*Exercise prompt*. Please return every line of the records that contains the word "tool".

*Supplied data*.
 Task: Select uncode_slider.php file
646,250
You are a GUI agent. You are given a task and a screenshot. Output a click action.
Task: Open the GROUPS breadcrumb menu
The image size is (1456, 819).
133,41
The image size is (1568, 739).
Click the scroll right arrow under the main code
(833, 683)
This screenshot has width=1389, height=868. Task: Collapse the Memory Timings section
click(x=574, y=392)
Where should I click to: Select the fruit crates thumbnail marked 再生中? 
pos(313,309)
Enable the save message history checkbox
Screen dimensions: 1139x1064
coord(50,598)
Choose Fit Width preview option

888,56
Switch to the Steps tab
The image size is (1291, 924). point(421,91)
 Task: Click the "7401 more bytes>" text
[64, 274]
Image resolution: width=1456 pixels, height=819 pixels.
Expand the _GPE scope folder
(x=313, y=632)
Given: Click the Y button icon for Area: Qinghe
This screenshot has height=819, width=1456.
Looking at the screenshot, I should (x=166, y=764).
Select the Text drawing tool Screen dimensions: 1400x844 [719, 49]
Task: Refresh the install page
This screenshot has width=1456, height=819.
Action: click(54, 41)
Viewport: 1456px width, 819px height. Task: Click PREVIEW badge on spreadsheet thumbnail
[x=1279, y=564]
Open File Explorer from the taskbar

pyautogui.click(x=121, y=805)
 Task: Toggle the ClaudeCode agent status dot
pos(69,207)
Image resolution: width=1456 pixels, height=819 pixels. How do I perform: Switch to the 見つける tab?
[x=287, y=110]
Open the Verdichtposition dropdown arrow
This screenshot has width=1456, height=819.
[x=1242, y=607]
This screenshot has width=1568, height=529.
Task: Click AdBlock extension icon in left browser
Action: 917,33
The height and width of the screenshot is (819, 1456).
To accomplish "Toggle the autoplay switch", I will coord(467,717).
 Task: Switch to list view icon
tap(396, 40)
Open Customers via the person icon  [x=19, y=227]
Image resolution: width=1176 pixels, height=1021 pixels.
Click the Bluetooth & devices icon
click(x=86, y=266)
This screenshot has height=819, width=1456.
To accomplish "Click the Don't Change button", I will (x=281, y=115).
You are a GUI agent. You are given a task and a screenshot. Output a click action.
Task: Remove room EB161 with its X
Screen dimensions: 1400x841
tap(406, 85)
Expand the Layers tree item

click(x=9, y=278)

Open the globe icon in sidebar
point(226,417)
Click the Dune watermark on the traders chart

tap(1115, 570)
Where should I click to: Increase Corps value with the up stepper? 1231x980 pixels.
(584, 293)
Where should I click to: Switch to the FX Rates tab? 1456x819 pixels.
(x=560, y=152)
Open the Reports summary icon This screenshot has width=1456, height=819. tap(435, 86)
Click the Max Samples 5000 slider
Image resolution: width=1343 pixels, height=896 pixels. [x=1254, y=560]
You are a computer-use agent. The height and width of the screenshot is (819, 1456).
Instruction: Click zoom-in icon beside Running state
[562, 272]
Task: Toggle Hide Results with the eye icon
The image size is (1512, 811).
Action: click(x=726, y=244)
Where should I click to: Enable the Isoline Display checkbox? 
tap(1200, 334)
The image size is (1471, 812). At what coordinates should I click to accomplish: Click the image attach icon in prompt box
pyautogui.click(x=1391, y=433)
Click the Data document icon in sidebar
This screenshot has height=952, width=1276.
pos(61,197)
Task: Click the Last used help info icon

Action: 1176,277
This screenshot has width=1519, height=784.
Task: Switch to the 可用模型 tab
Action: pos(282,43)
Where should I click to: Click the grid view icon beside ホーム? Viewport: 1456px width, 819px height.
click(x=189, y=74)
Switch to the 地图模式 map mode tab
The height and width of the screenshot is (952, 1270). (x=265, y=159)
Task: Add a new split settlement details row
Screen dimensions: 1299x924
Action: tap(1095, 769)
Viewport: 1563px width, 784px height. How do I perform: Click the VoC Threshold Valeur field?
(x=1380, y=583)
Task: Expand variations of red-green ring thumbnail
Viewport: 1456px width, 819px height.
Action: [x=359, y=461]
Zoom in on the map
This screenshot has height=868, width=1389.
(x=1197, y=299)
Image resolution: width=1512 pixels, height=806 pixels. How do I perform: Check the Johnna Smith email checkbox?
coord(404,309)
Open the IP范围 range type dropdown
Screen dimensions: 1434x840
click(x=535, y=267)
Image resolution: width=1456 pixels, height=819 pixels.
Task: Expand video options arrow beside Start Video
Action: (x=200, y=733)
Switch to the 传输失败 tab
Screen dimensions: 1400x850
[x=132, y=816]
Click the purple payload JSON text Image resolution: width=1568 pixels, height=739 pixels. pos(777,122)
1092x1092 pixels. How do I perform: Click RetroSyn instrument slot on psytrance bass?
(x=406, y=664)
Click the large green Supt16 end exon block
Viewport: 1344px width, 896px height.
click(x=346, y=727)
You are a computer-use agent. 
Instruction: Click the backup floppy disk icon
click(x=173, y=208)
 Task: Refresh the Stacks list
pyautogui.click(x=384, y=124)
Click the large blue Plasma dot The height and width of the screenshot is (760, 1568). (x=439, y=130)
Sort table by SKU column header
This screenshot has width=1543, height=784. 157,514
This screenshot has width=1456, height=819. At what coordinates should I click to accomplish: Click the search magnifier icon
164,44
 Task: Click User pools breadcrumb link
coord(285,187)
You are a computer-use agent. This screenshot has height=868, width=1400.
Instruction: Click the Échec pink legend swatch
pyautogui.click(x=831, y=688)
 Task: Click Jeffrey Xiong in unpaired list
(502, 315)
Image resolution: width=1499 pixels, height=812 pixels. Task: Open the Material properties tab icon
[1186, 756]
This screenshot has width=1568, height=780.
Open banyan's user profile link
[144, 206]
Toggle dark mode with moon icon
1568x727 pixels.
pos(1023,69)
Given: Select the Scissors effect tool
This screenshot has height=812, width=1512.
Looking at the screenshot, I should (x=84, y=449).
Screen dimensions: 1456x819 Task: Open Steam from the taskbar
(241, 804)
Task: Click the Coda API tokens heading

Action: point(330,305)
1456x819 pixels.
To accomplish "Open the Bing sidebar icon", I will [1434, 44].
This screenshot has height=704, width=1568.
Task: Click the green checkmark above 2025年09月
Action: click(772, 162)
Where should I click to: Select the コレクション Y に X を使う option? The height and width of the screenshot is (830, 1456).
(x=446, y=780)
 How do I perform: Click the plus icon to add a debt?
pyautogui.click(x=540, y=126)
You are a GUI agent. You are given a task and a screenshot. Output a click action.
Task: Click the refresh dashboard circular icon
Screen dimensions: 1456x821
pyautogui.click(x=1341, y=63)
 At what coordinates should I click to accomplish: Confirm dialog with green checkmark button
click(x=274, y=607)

*Expected answer*.
Select the Text drawing tool Screen dimensions: 1400x844 [719, 49]
Given: Select the Scissors effect tool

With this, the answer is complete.